Serie A 2026/27, rappresentate 11 regioni su 20. Assenti tante grandi piazze del Sud
Esattamente come un anno fa sono undici le regioni che verranno rappresentate nella Serie A 2026/27 che prenderà il via questo pomeriggio. Rispetto alla scorsa stagione retrocesse Pisa, Hellas Verona e Cremonese con Venezia, Frosinone e Monza al loro posto: di fatto, due switch tra squadre della stessa regione, una toscana in meno e una laziale in più.

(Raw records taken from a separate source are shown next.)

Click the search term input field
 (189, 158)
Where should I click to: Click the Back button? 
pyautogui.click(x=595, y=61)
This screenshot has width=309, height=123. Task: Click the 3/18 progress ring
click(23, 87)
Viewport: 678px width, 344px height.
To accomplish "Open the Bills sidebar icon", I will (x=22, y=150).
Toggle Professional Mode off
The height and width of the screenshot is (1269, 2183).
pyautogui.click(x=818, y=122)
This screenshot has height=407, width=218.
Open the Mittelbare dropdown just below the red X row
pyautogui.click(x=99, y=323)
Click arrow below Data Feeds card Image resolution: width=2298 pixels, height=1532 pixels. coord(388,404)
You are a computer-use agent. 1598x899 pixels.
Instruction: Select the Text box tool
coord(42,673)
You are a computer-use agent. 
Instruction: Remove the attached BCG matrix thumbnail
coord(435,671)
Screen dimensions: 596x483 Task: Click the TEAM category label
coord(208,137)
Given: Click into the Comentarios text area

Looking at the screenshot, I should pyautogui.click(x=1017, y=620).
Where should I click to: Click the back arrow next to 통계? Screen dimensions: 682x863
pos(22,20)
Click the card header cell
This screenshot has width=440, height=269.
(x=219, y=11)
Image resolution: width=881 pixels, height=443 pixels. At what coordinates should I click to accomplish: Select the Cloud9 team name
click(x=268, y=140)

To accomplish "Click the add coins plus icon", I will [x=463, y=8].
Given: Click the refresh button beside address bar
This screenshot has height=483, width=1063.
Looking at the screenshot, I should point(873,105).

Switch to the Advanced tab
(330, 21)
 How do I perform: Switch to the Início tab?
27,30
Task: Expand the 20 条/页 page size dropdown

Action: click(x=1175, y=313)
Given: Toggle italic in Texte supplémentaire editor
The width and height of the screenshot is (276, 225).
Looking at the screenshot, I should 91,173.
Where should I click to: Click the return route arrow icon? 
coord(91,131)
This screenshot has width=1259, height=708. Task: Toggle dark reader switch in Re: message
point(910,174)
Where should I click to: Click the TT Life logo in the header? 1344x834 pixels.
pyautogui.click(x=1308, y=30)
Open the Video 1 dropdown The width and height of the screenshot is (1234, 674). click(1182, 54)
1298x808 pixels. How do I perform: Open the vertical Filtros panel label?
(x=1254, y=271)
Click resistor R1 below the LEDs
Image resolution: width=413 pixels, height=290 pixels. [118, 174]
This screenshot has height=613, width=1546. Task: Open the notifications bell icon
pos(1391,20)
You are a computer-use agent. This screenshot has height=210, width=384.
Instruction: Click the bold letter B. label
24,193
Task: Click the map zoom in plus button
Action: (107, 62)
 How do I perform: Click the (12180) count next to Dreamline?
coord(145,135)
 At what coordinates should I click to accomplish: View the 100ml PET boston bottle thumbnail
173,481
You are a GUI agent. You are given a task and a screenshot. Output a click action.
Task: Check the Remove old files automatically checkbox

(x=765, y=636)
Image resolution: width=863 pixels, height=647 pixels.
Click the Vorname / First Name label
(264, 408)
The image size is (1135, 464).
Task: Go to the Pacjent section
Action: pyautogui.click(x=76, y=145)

La Lombardia resta la porzione d'Italia più rappresentata con ben cinque squadre. Più in generale, più della metà delle 20 squadre di Serie A si trovano in sole tre regioni visto che Emilia-Romagna e Lazio ne portano in dote tre a testa. Di seguito il dato.
Le 20 squadre di Serie A suddivise per Regioni
Lombardia (5 squadre) - Atalanta, Como, Inter, Milan, Monza
Emilia-Romagna (3 squadre) - Bologna, Parma, Sassuolo
Lazio (3 squadre) - Frosinone, Lazio, Roma
Piemonte (2 squadre) - Juventus, Torino
Campania (1 squadra) - Napoli
Friuli-Venezia Giulia (1 squadra) - Udinese
Liguria (1 squadra) - Genoa
Puglia (1 squadra) - Lecce
Sardegna (1 squadra) - Cagliari
Toscana (1 squadra) - Fiorentina
Veneto (1 squadra) - Venezia
Mancano le grandi piazze del Sud
Continua a non esserci traccia della Sicilia e questa resta la più grande mancanza in un Serie A che resta molto sbilanciata verso il Centro-Nord. Di fatto solo Napoli, Lecce e Cagliari rappresentano il Sud: assenti Abruzzo, Basilicata, Calabria, Molise e Sicilia, nonostante quest'ultima possa contare su piazze come Palermo, Catania e Messina. Out anche Bari, addirittura retrocesso in Lega Pro. In Serie D la Reggina che riparte quest'anno da Claudio Lotito presidente. Le altre regioni non rappresentate sono Valle d'Aosta, Trentino Alto Adige, Umbria e Marche.
Di queste nove regioni mancanti, quattro in realtà non hanno mai portato squadre nel massimo campionato italiano da quando esiste il girone unico: si tratta di Basilicata (al massimo in Serie B con Potenza e Matera), il Molise (al massimo in B con il Campobasso), il Trentino-Alto Adige (al massimo in B con il Südtirol) e la Valle d'Aosta (mai nessuna rappresentante neppure in Serie B).